Last updated 10 February 2024
daiR
has many different functionalities, but the core
one is to provide access to the Google Document AI API so you can OCR
your documents. That procedure is fairly straightforward: you make a
processing call with either dai_sync()
or
dai_async()
– depending on whether you want synchronous or
asynchronous processing – and then you retrieve the plaintext with
get_text()
.
The quickest and easiest way to OCR with Document AI (DAI) is through synchronous processing. You simply pass an image file or a pdf (of up to 5 pages) to the processor and get the result into your R environment within seconds.
We can try with a sample pdf from the CIA’s Freedom of Information Act Electronic Reading Room:
library(daiR)
setwd(tempdir())
url <- "https://www.cia.gov/readingroom/docs/AGH%2C%20LASLO_0011.pdf"
download.file(url, "CIA.pdf")
We send it to Document AI with dai_sync()
and store the
HTTP response in an object.
We then pass the response object to get_text()
, which
extracts the text identified by Document AI.
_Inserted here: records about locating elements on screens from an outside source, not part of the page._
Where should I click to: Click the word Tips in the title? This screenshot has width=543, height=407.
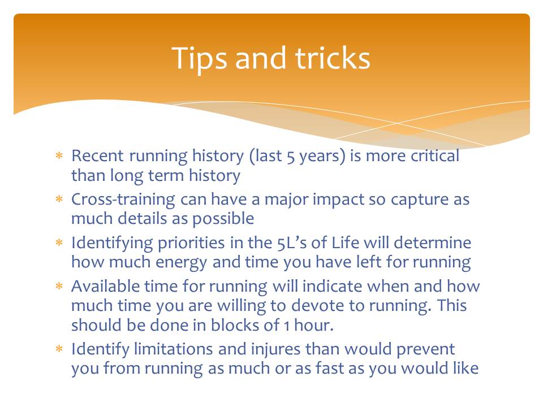pos(199,59)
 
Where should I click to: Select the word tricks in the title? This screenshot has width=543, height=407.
pos(333,58)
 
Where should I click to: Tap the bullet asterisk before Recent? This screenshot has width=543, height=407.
pos(59,155)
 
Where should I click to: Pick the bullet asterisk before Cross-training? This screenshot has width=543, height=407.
pos(59,199)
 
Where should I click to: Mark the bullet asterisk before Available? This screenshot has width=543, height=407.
pos(59,286)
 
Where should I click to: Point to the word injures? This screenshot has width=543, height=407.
pos(275,349)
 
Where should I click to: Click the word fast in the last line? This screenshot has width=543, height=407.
pos(330,368)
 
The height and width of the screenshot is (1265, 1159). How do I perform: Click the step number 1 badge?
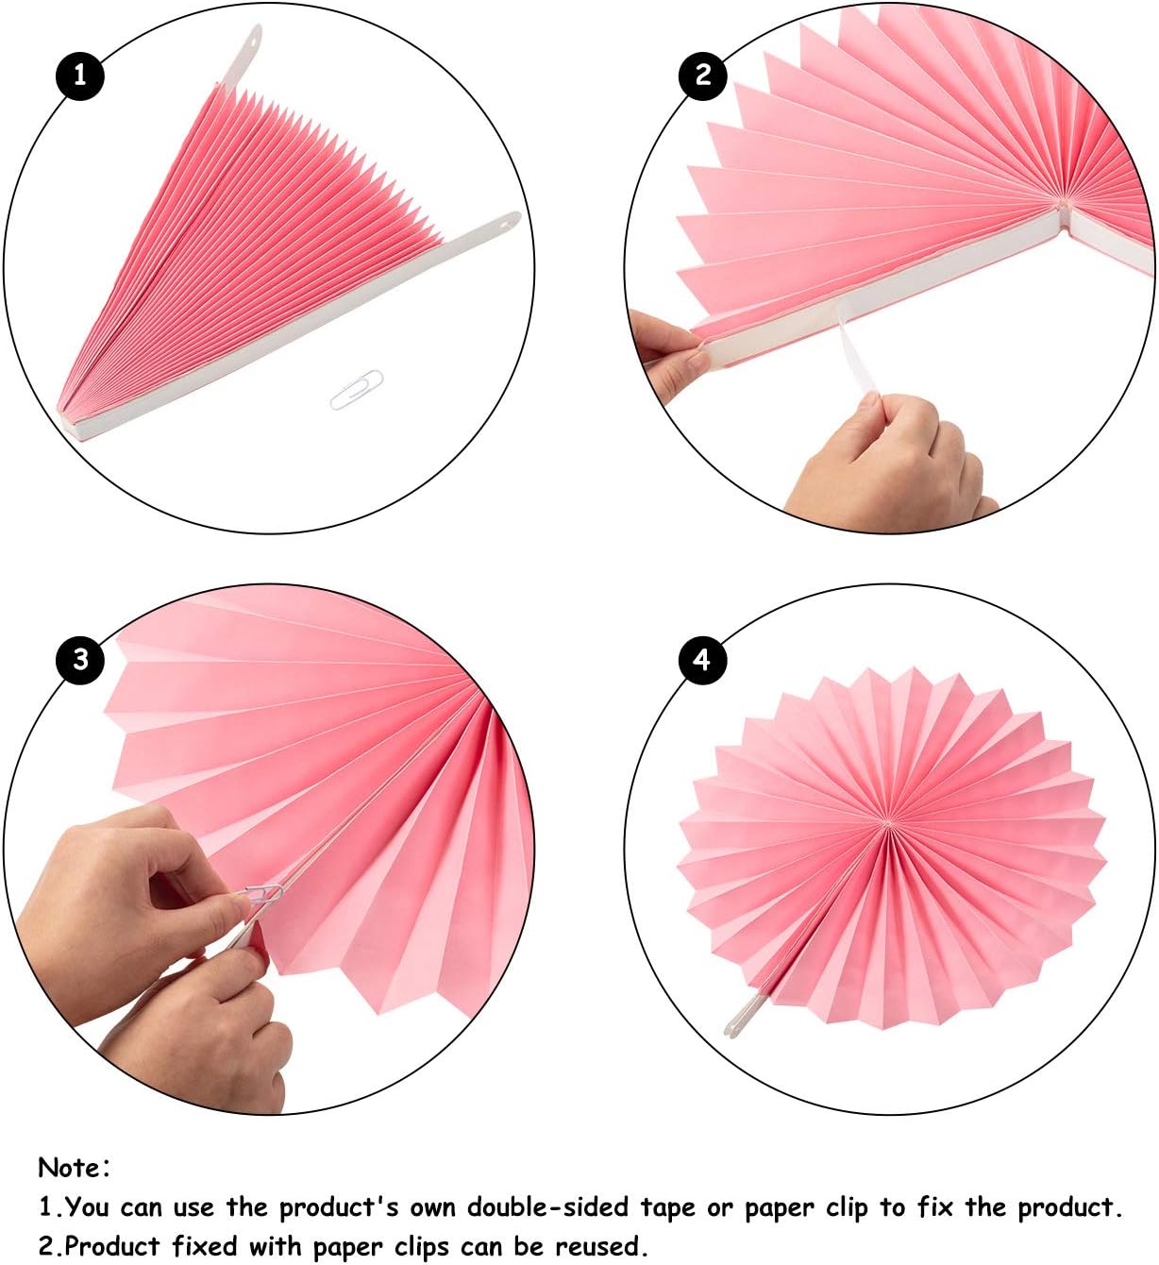pos(80,76)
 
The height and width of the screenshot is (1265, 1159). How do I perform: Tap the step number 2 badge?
pos(702,76)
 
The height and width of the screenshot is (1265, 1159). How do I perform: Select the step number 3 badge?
pos(80,660)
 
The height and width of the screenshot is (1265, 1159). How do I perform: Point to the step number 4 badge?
pos(702,660)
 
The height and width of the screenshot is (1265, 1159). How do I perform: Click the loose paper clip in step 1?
pos(357,390)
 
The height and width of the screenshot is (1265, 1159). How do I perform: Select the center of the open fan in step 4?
pos(888,823)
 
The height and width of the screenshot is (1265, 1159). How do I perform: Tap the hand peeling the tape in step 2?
pos(889,457)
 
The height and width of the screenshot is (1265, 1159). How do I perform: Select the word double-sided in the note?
pos(548,1207)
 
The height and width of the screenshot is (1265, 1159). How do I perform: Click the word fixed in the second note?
pos(205,1245)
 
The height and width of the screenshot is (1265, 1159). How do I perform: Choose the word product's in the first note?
pos(339,1208)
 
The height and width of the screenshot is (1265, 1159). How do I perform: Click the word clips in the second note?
pos(421,1247)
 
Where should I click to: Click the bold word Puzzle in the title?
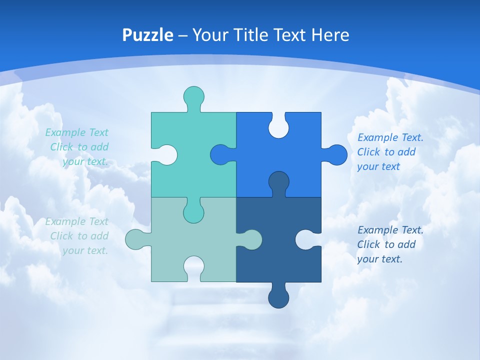click(148, 35)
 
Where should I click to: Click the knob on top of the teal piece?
click(194, 96)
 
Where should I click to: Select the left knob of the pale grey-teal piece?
click(136, 239)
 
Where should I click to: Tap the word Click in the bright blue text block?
click(368, 152)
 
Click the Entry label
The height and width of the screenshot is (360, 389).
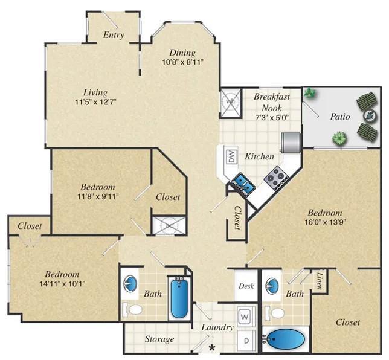coord(114,35)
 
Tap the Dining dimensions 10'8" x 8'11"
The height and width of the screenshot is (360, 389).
coord(182,62)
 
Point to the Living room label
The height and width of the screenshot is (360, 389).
coord(95,92)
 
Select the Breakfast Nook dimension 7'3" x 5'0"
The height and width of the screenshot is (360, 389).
coord(272,117)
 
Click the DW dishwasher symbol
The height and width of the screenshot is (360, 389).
coord(231,157)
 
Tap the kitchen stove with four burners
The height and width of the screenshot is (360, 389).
coord(277,178)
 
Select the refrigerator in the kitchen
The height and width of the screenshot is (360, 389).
coord(291,143)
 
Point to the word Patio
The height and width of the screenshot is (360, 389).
coord(340,117)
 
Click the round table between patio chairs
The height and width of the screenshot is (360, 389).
coord(370,115)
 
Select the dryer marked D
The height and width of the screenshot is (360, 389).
coord(246,341)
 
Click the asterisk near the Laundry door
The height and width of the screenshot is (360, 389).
coord(212,347)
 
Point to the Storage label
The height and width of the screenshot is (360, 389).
coord(159,339)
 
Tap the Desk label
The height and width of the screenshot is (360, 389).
coord(246,286)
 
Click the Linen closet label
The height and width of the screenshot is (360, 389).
coord(320,281)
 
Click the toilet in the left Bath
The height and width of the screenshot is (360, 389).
coord(132,309)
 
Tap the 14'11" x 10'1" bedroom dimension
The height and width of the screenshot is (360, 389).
coord(63,283)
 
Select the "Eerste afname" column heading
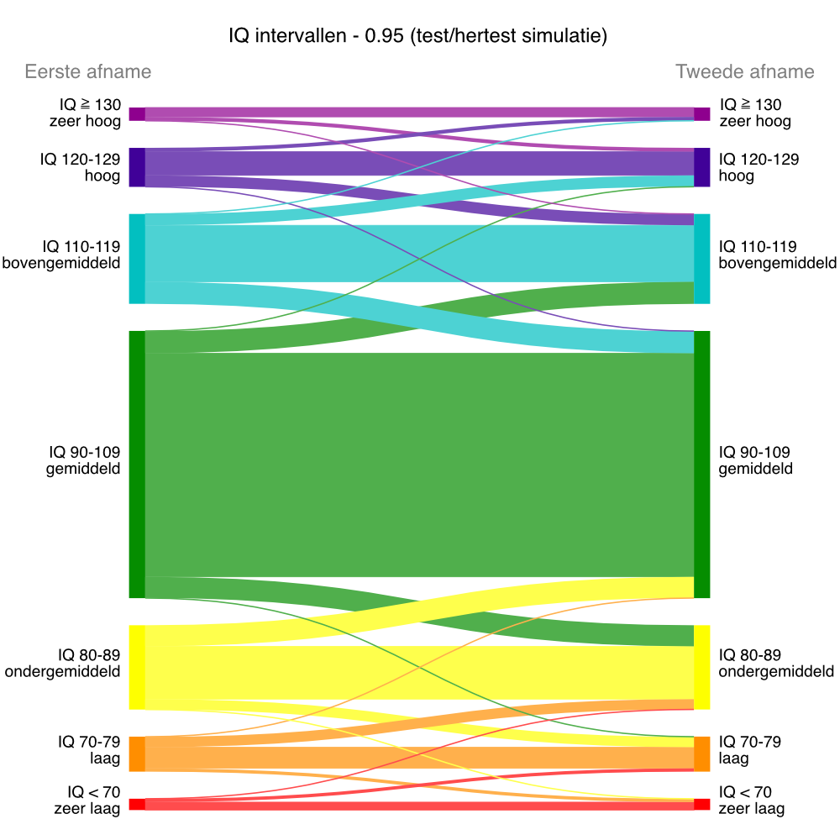[88, 71]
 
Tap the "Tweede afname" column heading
[745, 71]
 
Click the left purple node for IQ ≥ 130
[137, 114]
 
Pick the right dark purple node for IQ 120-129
[702, 167]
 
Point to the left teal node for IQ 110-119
[137, 259]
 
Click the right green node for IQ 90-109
[702, 465]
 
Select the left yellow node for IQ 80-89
[137, 667]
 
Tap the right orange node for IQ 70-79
[702, 753]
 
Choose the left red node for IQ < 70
[137, 804]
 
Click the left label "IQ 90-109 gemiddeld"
[83, 460]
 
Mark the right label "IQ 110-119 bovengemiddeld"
[777, 255]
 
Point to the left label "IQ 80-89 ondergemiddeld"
[63, 663]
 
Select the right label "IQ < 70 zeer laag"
[752, 801]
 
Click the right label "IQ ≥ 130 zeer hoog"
[754, 113]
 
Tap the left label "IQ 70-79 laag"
[89, 750]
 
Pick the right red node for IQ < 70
[702, 804]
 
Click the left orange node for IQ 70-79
[137, 753]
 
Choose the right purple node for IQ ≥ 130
[702, 114]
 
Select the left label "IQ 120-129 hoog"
[80, 167]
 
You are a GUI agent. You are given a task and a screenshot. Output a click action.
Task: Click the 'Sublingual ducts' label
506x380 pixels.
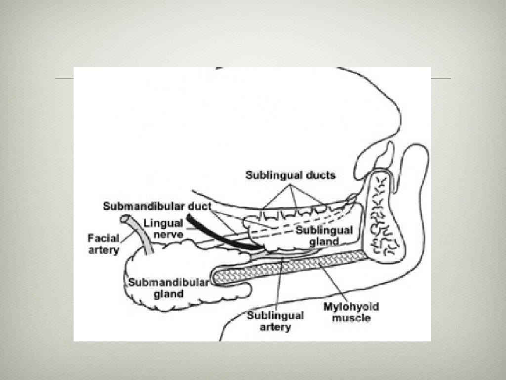click(291, 175)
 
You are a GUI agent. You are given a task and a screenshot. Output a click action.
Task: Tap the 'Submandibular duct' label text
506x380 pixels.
click(157, 206)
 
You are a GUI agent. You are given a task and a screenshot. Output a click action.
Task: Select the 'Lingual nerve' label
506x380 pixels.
click(164, 228)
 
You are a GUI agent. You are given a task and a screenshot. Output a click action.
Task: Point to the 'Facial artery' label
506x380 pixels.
click(104, 244)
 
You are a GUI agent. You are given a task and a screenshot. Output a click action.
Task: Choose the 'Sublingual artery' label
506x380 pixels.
click(276, 321)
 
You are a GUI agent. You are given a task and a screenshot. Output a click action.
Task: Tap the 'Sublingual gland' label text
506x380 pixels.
click(324, 236)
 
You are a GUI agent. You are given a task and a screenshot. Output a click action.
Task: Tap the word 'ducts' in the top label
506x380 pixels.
click(320, 175)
What if we have many documents? dai_sync()
is not
vectorized, but you can iterate with it over vectors of filepaths. For
the sake of illustration, let’s download a second PDF.
We now want to apply the functions dai_sync()
and
get_text()
iteratively over the files CIA.pdf
and CIA2.pdf
. In such cases you probably want to preserve
the extracted text in .txt
files along the way. You can do
this by setting the parameter save_to_file
in
get_text()
to TRUE. This function also has a parameter
outfile_stem
which allows you to specify the namestem of
the .txt
file. We can get the stem from each file by
combining fs::path_ext_remove()
and
basename()
.
I further recommend adding a small pause so as not to run into rate limit issues. A print statement is also useful for keeping track of where you are in case of an error or interruption. A sample script might thus look like this:
## NOT RUN
myfiles <- list.files(pattern = "*.pdf")
for (i in seq_along(myfiles)) {
print(paste("Processing file", i, "of", length(myfiles)))
resp <- dai_sync(myfiles[i])
stem <- fs::path_ext_remove(basename(myfiles[i]))
get_text(resp, save_to_file = TRUE, outfile_stem = stem)
Sys.sleep(2)
}
If you now run list.files()
, you will see that the code
generated two files named CIA.txt
and CIA2.txt
respectively.
Synchronous processing is very convenient, but has two limitations.
One is that OCR accuracy may be slightly reduced compared with
asynchronous processing, because dai_sync()
converts the
source file to a lightweight, grayscale image before passing it to DAI.
The other is scaling; If you have a large pdf or many files, it is
usually preferable to process them asynchronously.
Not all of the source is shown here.